Selected passage -
********************

UVA Stem Cell Transplant Program
UVA Stem Cell Transplant Program
The UVA Stem Cell Transplant Program treats patients with high-risk and life-threatening blood diseases like leukemia, lymphoma, multiple myeloma, myelodysplastic syndrome and others. Our clinic is recognized by the National Marrow Donor Program (NMDP) and has access to the Be The Match Registry, the world’s largest and most diverse bone marrow donor registry, greatly expanding the number of transplants we're able to provide to our patients.
Clinical & Research Expertise
UVA Cancer Center was selected as a transplant center for meeting the rigorous quality standards expected by the NMDP/Be The Match. These criteria include:
- Medical directors with prior transplantation experience
- Nurses who are trained and experienced in the care of transplant patients
- A coordinator and patient advocate who are familiar with the issues of transplantation from an unrelated donor
- Experienced laboratories that meet the high standards set by professional laboratory organizations
UVA Cancer Center is one of only three NMDP/Be The Match programs in Virginia. Read an article about how UVA is expanding access to transplants for patients in need.
A Vital Treatment Option for Patients with Blood Cancer or Disorders
Stem cell transplantation is an effective form of therapy for an increasing number of cancerous and benign blood disorders. Stem cells have the ability to differentiate into and retain the properties of many cell types, providing a lifetime source of new cells for patients in need. In recent years, stem cell transplants have become a significant treatment option for patients with blood disorders because of increased survival rates.
- Autologous bone marrow transplant (uses stem cells from your own body)
- Allogeneic bone marrow transplant (uses stem cells from a relative or unrelated donor)
- Peripheral blood stem cell transplants, including umbilical cord blood transplant
- Marrow unrelated donor transplants, which offer patients access to the world's largest and most diverse bone marrow donor registry
The program's team includes more than 20 doctors, nurses and technical staff with experience that includes:
- More than 15 years of research and patient care in bone marrow, stem cell and umbilical cord transplant
- Work in umbilical cord blood stem cell biology that's helped create new treatments for patients with blood and heart diseases
About Stem Cell Transplants
Stem cells reside in both the spongy tissue inside bones and the peripheral blood. In patients with diseases like leukemia, stem cells malfunction and produce abnormal cells. In a stem cell / bone marrow transplant, stem cells are taken from healthy marrow or blood, filtered and given to a patient. When a transplant is successful, the new stem cells produce healthy blood cells.
It may take about a month for the donor stem cells in the bone marrow to begin to function fully. If the transplant is successful, new bone marrow cells will produce healthy red blood cells, white blood cells and platelets.
Stem cell transplantation may be done using:
- Stem cells that were taken from your own bone marrow or blood and stored
- Stem cells from a donor's bone marrow or blood
The Treatment Process
The Stem Cell Transplant Program evaluates and treats patients with leukemia, lymphoma, myeloma and other blood disorders that need bone marrow, stem cell or umbilical cord blood transplants.

********************

Required tasks -
**1.** Reproduce, word for word, the part of the stem cell transplant page that opens with the words containing "It may take" and closes with "cells and platelets.".
**2.** Translate this sentence from the stem cell transplant page into Spanish: "It may take about a month for the donor stem cells in the bone marrow to begin to function fully."
**3.** Please answer these questions from the stem cell transplant page.
(a) How many NMDP/Be The Match programs are there in Virginia, according to the page?
(b) How many doctors, nurses and technical staff does the program's team include?
(c) Where do stem cells reside?

********************

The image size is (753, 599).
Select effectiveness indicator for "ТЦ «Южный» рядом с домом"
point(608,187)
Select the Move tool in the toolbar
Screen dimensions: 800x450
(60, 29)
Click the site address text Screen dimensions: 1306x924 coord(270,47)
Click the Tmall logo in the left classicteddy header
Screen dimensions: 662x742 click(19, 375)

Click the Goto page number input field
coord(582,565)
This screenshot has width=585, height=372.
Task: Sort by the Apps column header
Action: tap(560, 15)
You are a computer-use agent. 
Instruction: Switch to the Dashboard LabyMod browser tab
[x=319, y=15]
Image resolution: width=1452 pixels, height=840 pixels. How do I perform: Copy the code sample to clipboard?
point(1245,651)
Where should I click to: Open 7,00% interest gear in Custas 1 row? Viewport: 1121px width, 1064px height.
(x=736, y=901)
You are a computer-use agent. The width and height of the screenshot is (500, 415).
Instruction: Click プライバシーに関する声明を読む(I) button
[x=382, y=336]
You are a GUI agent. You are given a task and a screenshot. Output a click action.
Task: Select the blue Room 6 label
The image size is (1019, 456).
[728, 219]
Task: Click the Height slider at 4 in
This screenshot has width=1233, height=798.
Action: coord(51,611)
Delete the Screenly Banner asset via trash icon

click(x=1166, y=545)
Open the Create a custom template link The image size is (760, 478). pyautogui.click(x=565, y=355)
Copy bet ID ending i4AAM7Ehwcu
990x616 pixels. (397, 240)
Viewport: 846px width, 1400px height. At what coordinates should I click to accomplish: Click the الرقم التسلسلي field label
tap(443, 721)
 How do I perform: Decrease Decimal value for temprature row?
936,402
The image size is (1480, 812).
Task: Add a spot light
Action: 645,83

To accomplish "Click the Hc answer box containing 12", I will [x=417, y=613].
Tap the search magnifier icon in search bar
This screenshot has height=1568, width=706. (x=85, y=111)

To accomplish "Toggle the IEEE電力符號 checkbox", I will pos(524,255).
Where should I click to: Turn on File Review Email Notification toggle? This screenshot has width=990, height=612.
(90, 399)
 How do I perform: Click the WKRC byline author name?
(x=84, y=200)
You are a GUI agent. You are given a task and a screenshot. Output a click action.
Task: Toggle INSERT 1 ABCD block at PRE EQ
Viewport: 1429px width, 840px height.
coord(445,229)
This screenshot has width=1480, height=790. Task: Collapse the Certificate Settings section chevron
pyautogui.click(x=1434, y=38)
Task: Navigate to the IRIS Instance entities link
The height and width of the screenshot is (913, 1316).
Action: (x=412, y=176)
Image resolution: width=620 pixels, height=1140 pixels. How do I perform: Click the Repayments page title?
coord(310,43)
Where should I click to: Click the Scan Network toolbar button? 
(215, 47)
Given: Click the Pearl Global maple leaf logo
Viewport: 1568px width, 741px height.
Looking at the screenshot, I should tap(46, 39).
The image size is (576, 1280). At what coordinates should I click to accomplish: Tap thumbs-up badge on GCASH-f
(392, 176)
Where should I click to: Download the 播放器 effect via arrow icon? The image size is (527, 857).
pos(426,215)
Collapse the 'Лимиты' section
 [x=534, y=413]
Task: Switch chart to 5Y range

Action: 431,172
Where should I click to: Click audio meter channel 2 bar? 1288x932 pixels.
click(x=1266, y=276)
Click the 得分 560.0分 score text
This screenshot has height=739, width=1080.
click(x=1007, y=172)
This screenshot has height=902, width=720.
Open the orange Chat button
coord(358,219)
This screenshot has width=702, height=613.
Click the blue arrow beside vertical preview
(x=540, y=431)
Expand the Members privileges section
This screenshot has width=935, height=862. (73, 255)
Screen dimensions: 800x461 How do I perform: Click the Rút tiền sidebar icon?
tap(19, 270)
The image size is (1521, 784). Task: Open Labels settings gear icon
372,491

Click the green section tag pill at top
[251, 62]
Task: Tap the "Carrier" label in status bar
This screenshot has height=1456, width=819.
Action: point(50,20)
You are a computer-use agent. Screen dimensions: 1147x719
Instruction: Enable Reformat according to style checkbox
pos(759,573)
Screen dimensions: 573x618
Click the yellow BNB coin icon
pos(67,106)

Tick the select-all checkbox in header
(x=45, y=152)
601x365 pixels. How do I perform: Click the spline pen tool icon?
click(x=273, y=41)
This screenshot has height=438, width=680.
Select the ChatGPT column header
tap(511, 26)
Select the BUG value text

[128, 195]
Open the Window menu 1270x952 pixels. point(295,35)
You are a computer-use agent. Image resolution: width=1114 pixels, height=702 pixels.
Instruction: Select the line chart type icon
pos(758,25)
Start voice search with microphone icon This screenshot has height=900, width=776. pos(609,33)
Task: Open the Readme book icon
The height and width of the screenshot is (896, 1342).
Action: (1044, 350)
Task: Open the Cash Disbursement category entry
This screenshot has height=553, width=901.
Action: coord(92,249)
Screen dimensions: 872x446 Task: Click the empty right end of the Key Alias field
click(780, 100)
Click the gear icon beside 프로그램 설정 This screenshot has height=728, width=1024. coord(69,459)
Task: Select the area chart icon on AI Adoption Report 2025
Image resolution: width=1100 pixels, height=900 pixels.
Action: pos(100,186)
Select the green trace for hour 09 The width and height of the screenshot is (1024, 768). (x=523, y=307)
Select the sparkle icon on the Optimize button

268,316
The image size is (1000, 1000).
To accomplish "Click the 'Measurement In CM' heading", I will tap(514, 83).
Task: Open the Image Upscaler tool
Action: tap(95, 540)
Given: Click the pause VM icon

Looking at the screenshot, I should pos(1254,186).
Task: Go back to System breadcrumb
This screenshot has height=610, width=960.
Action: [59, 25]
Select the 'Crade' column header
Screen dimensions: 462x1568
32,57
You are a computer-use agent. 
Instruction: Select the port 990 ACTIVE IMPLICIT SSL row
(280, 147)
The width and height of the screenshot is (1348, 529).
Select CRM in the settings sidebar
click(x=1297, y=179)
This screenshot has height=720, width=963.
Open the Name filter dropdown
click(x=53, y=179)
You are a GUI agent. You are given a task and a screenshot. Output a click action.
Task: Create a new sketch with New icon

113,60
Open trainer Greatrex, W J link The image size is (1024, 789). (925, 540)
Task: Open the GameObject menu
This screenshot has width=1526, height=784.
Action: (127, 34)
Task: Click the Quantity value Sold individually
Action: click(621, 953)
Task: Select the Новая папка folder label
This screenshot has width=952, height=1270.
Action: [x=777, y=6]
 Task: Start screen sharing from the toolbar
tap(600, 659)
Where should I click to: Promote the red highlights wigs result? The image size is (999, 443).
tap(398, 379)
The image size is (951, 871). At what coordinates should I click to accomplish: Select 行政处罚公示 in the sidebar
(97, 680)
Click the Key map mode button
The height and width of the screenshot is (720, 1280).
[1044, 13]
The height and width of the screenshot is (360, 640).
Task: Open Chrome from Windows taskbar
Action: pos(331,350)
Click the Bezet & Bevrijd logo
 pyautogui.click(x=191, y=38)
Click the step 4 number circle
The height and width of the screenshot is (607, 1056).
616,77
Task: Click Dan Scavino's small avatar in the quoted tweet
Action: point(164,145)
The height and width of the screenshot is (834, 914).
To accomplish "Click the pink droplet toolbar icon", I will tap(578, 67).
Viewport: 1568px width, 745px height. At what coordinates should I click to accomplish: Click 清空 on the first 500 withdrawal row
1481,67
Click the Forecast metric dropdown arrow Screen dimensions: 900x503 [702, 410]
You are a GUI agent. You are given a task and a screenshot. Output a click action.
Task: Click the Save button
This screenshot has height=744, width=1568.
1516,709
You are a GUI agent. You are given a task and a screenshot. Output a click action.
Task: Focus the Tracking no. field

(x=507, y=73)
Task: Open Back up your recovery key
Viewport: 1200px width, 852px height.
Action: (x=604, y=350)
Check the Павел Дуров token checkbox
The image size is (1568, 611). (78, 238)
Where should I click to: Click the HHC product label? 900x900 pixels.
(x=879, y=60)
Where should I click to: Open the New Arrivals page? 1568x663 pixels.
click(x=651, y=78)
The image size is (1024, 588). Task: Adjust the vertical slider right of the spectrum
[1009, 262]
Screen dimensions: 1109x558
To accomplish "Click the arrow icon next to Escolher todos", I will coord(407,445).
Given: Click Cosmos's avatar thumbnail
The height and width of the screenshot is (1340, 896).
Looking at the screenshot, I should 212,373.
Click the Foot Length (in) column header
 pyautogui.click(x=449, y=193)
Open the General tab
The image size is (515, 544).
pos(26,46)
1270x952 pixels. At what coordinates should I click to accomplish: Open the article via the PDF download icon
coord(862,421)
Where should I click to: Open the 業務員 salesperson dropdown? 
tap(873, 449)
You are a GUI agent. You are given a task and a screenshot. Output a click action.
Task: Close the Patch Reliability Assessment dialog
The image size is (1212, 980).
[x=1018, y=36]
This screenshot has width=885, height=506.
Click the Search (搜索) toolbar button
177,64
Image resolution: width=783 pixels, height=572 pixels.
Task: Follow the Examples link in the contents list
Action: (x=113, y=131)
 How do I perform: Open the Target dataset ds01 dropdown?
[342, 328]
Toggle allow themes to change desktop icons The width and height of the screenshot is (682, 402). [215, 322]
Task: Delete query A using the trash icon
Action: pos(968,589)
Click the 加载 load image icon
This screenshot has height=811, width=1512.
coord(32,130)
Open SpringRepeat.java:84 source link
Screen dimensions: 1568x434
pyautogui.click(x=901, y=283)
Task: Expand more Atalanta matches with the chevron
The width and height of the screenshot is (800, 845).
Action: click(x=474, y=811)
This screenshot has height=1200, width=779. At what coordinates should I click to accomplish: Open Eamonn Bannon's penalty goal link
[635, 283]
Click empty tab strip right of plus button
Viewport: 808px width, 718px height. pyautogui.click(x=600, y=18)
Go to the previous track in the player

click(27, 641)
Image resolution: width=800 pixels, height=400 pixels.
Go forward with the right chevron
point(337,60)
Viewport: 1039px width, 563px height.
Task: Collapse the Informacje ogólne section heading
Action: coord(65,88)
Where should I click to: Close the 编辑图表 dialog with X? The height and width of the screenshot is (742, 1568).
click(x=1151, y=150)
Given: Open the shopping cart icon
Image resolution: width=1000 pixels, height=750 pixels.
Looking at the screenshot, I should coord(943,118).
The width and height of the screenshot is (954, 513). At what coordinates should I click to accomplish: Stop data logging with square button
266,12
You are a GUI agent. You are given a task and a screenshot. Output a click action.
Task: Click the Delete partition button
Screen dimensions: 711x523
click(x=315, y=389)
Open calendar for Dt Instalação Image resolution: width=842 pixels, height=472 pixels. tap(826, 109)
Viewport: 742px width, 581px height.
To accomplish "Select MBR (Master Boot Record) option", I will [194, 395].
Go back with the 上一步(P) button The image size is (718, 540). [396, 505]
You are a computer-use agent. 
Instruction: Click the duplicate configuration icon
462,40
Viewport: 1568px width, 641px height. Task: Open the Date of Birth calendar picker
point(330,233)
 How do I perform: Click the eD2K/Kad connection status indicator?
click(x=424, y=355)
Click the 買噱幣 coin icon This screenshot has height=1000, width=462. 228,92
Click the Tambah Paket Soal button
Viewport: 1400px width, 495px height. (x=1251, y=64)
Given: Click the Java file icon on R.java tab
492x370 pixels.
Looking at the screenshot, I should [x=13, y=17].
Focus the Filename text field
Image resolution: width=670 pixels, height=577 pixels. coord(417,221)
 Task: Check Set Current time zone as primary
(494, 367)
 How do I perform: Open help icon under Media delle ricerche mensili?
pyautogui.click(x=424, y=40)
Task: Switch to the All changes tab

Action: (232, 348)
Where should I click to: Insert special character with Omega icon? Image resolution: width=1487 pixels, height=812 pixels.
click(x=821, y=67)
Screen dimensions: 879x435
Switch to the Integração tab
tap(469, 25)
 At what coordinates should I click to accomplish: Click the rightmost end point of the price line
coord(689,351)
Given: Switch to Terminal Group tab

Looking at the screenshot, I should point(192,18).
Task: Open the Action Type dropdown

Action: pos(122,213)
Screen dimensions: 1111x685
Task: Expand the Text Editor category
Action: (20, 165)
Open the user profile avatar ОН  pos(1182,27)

********************

Expected responses -
**1.**
It may take about a month for the donor stem cells in the bone marrow to begin to function fully. If the transplant is successful, new bone marrow cells will produce healthy red blood cells, white blood cells and platelets.

**2.** Puede pasar alrededor de un mes hasta que las células madre del donante en la médula ósea empiecen a funcionar plenamente.

**3.**
(a) Three.
(b) More than 20.
(c) In the spongy tissue inside bones and in the peripheral blood.